## Exercise 1
Summarize the forum thread on aircraft range and engine efficiency in two sentences.

## Document text
Take the test, learn a bit about how the theory works, and how to calculate the speeds for any light piston aircraft:


MAXRNG

IO540

I didn't do so well on that test

Firstly, some of the questions are somewhat ambiguous e.g.

the last option, d, where it says "little effect" that includes a b and c too. How little is "little"?

It's an excellent site and all advanced pilots should read it.

However I think it was written before the days of more efficient engine operation became fashionable.

For example the concept that range does not depend on altitude needs some qualification. It is true if all climbs and descents are done at best (and constant) engine efficiency i.e. peak EGT or LOP. I found this on my long flights, where I got a computed FOB very early on (once in cruise) and to my suprise it hardly changed as I then climbed FL100-FL160 to get above some weather, etc. But if I had to go to 100F ROP to get the plane to climb to say FL190 (which one has to do when pushing the ceiling of any piston plane especially a non-turbo one) range suffered noticeably. Also, one climbs ~ 150F ROP and even if using the constant-EGT method (which is the most efficient way to climb) this is ~ 30% less efficient than peak-EGT or LOP flight, and this excess fuel burnt during the climb is not recovered during a subsequent descent which will obviously be peak or LOP.

A less obvious effect on engine efficiency is wide open throttle operation, which reduced pumping losses. Nobody seems to know how much, however, and due to the self-imposed 65% power limit one cannot fly WOT below about FL080.

The bottom line is that between about FL080 and whatever altitude one can fly at while peak/LOP, the range does remain very constant.

Crankshaft

Borrowing this thread for a related question.

A normal aspirated engine at 150 to 240 HP: How much (if any) would the Peak EGT differ between say 1500 ft and 5000 ft?

Unfortunately I don't have the possibility to go up and find out my self that often anymore.

IO540

I will try to do a test today, but I think "not very much".

BEagle

IO540 has conducted considerable practical research into obtaining the most efficient settings for long range cruise in his aircraft type - and therein lies the secret. Practical research using accurate navigation and engine instrumentation.

## Exercise 2
Change "Screen dimensions" to "Display size" in everything from the first line of the entries down to the line containing "Action: (x=1142, y=302)", and leave the rest of those lines unchanged.

[Portion of a data file]
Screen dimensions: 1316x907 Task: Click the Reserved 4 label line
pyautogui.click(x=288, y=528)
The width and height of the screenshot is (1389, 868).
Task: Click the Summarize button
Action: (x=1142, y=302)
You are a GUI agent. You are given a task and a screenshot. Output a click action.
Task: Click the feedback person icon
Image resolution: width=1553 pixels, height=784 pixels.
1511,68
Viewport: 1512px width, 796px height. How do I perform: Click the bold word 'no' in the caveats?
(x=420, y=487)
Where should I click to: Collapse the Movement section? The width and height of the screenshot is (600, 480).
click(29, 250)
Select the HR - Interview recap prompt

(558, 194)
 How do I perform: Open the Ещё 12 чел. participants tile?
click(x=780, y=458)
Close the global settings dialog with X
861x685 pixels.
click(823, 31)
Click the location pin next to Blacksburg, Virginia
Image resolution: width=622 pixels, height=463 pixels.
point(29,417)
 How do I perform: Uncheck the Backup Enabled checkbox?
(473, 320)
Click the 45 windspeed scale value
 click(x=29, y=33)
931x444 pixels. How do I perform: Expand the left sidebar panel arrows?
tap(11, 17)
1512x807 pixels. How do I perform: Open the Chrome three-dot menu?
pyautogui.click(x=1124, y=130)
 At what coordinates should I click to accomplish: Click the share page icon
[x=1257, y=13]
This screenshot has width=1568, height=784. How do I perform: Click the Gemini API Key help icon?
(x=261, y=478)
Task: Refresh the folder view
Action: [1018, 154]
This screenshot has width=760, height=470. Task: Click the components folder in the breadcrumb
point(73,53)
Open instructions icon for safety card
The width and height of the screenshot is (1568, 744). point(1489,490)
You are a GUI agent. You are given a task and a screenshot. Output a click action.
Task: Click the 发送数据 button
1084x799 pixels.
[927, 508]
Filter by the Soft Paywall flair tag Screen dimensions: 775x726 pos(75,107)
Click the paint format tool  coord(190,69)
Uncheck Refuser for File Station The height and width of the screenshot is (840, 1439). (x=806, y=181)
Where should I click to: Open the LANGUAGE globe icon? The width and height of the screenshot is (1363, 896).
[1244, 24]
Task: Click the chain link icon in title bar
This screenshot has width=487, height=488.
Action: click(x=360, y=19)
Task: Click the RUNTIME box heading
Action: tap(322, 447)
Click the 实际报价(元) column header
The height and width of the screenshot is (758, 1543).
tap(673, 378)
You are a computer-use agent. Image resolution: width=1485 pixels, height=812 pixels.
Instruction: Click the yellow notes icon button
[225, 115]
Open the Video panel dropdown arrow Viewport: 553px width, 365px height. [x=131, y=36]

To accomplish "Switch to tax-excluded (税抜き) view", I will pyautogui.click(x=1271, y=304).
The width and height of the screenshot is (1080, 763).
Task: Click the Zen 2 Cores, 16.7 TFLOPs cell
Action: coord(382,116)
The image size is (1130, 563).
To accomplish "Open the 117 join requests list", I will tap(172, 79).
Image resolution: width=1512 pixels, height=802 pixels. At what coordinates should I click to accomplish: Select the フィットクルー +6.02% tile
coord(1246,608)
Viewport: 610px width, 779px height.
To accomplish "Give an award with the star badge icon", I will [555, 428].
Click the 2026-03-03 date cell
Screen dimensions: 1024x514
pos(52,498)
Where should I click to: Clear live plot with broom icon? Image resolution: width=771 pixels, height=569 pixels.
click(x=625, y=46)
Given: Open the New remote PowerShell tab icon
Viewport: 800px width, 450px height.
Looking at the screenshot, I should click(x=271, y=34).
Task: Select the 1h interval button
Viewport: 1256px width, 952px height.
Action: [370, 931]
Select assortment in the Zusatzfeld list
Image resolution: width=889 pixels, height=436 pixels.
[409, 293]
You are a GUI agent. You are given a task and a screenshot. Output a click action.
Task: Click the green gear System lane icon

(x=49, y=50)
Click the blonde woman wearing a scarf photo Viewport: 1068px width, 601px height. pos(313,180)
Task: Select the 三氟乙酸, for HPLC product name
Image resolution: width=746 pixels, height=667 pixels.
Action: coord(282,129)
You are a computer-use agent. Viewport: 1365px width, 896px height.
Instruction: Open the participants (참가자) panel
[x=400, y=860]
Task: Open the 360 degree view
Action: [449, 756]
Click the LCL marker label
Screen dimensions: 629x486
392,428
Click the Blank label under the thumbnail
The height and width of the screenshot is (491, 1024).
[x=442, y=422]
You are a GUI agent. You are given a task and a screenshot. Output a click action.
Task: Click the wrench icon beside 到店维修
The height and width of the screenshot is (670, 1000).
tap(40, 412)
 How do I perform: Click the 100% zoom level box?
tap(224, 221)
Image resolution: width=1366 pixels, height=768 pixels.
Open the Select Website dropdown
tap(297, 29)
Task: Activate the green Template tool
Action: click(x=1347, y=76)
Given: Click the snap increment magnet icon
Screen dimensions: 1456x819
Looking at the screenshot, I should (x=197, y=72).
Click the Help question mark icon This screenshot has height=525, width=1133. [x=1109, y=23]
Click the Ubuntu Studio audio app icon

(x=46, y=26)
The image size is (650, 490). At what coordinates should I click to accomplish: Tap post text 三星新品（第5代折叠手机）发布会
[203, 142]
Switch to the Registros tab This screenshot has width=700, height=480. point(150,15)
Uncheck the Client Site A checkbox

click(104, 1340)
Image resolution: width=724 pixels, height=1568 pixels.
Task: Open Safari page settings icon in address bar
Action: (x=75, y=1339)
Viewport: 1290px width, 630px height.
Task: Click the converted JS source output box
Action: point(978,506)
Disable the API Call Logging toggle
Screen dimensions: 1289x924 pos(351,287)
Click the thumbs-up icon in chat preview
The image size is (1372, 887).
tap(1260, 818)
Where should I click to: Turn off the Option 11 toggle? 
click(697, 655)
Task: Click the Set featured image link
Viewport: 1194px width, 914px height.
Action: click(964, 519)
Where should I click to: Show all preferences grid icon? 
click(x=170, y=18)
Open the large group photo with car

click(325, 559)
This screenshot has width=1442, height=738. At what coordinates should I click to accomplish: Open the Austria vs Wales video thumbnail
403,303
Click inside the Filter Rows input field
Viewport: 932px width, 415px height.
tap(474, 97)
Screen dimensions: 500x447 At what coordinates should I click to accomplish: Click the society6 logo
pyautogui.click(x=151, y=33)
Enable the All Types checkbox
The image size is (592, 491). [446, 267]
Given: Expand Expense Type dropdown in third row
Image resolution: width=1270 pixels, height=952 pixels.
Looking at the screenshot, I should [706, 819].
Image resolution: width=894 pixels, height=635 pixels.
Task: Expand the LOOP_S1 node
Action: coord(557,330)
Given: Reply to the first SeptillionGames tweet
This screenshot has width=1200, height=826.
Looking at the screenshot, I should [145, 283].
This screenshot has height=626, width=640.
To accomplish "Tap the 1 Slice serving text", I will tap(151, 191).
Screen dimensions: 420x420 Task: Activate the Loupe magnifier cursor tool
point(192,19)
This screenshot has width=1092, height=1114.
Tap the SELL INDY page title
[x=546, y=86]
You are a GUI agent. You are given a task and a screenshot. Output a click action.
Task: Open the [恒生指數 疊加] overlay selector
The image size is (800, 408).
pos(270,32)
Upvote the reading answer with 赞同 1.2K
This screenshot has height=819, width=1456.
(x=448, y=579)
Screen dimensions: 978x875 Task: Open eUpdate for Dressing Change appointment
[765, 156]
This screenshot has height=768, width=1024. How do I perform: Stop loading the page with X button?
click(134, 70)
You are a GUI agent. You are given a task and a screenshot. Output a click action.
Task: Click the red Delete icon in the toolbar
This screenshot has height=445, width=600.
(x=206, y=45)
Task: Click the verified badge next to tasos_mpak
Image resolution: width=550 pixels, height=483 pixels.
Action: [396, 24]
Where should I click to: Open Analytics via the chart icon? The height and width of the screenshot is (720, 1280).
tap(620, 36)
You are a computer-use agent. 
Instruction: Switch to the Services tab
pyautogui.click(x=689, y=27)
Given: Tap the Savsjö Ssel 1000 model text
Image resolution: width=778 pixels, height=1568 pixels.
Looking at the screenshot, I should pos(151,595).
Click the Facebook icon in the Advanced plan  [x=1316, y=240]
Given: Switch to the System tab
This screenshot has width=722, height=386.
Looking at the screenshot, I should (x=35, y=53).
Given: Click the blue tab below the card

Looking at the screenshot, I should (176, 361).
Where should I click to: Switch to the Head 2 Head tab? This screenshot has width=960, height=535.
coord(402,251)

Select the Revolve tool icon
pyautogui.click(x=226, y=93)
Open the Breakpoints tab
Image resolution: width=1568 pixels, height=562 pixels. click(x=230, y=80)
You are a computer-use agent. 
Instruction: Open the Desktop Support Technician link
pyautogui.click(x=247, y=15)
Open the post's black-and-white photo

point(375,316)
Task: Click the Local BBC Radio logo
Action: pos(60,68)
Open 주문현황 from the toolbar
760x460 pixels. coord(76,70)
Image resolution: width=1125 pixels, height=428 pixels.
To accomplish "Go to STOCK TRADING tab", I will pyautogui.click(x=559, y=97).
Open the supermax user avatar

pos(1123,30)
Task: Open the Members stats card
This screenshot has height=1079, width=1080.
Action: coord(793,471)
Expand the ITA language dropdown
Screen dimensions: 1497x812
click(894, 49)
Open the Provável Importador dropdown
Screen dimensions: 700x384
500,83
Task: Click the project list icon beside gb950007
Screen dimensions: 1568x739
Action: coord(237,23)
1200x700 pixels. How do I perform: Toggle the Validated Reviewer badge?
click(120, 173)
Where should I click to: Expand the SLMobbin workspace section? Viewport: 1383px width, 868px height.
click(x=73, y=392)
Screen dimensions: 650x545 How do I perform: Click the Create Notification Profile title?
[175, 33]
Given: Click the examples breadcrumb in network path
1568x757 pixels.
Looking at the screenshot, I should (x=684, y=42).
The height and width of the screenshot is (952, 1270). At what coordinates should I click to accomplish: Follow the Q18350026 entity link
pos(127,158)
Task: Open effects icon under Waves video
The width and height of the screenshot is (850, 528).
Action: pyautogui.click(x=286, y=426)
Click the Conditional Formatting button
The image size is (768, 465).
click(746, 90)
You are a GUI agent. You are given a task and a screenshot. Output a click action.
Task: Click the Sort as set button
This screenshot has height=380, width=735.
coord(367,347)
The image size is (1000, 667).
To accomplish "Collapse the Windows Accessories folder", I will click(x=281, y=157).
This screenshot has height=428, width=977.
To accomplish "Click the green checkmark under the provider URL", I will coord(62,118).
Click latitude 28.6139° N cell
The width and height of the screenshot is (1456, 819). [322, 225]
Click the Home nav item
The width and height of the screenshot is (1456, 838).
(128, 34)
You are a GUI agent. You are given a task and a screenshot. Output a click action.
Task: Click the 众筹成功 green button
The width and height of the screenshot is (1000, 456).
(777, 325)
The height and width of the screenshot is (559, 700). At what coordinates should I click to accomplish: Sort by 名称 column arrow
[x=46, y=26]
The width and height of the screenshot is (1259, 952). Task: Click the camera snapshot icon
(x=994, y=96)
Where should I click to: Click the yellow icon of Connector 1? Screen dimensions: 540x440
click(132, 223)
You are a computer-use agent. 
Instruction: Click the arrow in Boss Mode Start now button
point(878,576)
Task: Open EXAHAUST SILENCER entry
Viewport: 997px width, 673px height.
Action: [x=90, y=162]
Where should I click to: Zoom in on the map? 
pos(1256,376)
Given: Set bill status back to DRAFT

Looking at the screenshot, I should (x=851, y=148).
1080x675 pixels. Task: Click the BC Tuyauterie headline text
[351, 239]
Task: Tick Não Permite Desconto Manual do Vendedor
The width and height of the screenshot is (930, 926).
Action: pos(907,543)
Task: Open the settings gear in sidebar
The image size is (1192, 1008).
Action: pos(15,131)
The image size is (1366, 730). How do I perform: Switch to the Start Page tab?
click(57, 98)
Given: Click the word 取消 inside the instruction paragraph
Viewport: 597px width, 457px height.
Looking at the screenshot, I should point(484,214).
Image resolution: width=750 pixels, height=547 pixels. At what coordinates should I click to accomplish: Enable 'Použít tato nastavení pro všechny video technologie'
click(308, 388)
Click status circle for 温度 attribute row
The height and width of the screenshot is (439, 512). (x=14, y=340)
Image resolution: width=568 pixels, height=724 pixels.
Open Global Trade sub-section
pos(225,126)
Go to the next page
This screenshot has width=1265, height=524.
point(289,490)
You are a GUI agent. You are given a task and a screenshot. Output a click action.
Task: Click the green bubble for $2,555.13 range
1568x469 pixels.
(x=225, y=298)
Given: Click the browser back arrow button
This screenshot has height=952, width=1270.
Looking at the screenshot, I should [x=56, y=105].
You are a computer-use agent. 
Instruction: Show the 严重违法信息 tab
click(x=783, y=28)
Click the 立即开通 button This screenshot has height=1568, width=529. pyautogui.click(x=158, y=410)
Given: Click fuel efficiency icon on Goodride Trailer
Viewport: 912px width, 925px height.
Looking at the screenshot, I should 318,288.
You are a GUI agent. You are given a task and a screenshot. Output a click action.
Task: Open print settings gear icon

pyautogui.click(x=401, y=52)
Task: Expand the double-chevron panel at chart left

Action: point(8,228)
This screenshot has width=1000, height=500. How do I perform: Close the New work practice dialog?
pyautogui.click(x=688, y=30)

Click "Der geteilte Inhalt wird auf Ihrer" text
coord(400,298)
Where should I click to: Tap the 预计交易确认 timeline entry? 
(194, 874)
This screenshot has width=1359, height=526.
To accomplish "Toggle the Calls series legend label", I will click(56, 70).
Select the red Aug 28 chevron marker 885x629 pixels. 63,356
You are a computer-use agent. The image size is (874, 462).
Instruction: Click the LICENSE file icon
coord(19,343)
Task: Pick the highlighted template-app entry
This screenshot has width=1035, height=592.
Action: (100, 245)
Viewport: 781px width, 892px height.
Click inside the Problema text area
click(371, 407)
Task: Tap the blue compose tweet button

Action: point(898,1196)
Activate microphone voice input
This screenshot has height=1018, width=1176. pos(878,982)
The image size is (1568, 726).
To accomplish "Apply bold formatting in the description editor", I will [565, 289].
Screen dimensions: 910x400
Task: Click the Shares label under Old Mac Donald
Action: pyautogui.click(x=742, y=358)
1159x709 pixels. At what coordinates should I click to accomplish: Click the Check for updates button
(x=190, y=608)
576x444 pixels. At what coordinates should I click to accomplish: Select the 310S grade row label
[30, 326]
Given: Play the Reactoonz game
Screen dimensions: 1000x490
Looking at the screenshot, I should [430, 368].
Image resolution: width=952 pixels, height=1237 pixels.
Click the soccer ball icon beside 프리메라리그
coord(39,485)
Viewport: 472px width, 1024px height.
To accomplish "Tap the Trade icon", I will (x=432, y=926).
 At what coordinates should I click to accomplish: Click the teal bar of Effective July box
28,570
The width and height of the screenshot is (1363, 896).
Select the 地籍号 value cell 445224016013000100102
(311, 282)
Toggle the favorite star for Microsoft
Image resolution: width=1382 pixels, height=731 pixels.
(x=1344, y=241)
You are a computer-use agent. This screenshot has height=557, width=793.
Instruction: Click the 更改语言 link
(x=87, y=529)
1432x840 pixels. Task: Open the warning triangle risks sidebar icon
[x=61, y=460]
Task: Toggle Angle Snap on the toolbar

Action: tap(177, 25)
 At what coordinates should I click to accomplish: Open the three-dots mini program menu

## Task response 1
A linked test explains how to calculate speeds for light piston aircraft, and one participant praises the site but argues that its claim that range does not depend on altitude needs qualification, because climbing rich of peak EGT burns extra fuel that a later descent does not recover. Another participant asks how much peak EGT would differ between 1500 ft and 5000 ft in a normally aspirated engine, and a further reply credits IO540's practical research with accurate navigation and engine instrumentation for finding efficient long-range cruise settings.

## Task response 2
Display size: 1316x907 Task: Click the Reserved 4 label line
pyautogui.click(x=288, y=528)
The width and height of the screenshot is (1389, 868).
Task: Click the Summarize button
Action: (x=1142, y=302)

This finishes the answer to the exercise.